**WRITTEN REQUEST**
Count the lines in the rows below that contain the word "beside" and reply with only the number.

**EXTRACTED DATA**

☆ ☆ ☆

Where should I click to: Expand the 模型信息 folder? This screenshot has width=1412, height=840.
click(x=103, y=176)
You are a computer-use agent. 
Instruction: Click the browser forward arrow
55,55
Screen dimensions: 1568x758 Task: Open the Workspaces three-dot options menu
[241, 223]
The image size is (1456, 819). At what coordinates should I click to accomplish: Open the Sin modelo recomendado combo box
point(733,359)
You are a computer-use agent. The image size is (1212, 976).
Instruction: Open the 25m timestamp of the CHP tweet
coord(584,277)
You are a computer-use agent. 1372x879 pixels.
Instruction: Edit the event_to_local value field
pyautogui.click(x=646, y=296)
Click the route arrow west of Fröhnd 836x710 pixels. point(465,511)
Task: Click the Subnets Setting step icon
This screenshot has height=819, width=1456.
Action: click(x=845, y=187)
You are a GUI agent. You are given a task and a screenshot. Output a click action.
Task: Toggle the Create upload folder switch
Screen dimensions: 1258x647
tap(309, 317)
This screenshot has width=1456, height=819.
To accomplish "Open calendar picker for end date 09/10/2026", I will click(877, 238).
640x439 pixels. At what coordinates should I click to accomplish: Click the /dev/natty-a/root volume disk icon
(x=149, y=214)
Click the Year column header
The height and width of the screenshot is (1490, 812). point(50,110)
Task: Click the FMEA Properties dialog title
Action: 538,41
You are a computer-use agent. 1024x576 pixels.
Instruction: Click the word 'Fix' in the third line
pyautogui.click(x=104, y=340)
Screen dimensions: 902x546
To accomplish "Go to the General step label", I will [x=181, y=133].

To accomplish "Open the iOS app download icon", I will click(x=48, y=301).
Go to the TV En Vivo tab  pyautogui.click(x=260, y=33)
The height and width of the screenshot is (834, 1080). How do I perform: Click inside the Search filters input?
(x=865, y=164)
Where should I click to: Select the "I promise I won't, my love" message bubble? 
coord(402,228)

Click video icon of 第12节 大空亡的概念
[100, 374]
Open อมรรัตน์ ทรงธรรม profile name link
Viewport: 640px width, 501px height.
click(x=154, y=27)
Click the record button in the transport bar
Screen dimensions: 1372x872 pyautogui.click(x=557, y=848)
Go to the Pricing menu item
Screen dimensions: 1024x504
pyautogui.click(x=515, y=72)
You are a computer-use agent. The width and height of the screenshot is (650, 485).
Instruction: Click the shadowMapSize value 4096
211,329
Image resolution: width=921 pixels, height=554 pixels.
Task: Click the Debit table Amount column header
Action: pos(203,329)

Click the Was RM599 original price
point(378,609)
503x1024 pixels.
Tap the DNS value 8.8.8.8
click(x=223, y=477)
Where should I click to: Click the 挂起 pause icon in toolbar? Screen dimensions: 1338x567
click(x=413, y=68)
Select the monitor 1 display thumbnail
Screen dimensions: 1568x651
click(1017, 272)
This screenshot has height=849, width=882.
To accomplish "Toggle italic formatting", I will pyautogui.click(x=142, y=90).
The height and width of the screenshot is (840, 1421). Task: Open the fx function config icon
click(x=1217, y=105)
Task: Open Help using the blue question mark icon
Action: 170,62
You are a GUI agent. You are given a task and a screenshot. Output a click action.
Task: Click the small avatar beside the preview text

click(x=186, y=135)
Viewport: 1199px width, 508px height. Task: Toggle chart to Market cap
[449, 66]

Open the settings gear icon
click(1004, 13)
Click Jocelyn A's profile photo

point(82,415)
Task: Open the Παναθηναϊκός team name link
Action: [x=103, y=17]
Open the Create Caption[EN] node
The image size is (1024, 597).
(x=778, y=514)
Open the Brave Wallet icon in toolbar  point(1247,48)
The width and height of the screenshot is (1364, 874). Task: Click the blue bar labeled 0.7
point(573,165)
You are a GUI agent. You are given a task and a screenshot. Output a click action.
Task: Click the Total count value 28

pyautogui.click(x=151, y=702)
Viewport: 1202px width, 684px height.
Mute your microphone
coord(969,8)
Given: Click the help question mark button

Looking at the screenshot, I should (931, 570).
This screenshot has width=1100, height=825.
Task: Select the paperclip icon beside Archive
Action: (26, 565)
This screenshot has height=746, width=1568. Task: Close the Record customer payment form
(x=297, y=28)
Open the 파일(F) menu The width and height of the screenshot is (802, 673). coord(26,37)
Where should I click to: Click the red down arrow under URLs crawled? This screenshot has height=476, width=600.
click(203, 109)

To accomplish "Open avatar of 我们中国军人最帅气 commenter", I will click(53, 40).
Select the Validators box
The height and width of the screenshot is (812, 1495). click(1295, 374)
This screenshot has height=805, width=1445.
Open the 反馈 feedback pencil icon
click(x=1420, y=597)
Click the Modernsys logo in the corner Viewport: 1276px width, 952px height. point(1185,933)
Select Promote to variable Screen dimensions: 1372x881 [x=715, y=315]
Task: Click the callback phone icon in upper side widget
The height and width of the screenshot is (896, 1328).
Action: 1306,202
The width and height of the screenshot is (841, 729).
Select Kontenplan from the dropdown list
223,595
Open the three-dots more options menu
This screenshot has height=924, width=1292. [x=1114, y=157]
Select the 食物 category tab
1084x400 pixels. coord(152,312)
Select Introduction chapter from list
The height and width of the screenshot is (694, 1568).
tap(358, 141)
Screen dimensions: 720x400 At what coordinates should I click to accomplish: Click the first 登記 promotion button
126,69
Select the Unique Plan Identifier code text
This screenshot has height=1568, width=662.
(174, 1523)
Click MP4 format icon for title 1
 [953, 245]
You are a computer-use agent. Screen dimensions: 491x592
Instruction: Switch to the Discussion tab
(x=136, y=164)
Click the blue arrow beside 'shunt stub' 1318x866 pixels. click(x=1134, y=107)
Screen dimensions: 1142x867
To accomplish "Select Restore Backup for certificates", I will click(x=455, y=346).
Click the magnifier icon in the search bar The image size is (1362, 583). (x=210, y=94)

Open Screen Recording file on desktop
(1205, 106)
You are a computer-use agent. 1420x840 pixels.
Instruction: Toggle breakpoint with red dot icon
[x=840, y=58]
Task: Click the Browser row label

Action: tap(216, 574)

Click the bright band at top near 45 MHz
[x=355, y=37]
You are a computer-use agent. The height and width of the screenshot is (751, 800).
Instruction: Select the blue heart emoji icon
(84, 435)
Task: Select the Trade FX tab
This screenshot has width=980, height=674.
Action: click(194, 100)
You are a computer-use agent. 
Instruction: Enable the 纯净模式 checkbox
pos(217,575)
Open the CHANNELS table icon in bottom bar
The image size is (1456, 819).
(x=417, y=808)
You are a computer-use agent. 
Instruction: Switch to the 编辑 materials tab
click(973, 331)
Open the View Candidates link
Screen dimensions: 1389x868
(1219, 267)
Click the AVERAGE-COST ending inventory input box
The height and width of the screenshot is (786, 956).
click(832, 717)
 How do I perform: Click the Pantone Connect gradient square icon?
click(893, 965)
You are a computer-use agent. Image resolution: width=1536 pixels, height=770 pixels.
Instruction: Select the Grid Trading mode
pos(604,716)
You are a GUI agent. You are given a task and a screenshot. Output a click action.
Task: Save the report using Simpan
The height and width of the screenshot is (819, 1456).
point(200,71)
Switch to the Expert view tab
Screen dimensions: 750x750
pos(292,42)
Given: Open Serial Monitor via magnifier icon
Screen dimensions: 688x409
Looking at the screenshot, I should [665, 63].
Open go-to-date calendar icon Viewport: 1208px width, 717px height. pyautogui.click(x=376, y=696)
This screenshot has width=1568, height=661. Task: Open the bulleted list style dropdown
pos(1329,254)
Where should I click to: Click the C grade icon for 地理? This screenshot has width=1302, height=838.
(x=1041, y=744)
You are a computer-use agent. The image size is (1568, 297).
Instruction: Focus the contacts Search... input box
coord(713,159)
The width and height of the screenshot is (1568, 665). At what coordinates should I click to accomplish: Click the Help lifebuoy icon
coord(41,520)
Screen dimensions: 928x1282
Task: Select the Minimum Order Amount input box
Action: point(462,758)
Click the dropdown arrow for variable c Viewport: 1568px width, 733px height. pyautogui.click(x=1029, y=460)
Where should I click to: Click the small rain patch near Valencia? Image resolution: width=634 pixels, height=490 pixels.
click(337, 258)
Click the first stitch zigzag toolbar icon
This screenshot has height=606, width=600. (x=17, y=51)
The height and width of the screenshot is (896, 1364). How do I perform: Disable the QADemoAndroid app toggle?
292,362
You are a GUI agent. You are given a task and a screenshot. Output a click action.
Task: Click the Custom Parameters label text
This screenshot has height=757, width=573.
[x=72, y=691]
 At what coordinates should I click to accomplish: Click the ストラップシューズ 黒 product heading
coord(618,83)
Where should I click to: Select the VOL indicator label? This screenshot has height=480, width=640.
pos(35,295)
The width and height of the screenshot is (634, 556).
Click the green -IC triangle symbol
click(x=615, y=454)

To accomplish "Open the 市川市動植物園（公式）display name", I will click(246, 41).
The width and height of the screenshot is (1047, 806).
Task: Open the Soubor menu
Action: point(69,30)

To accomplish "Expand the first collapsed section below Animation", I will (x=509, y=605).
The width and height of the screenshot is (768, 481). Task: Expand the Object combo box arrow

☆ ☆ ☆

**WRITTEN REPLY**
3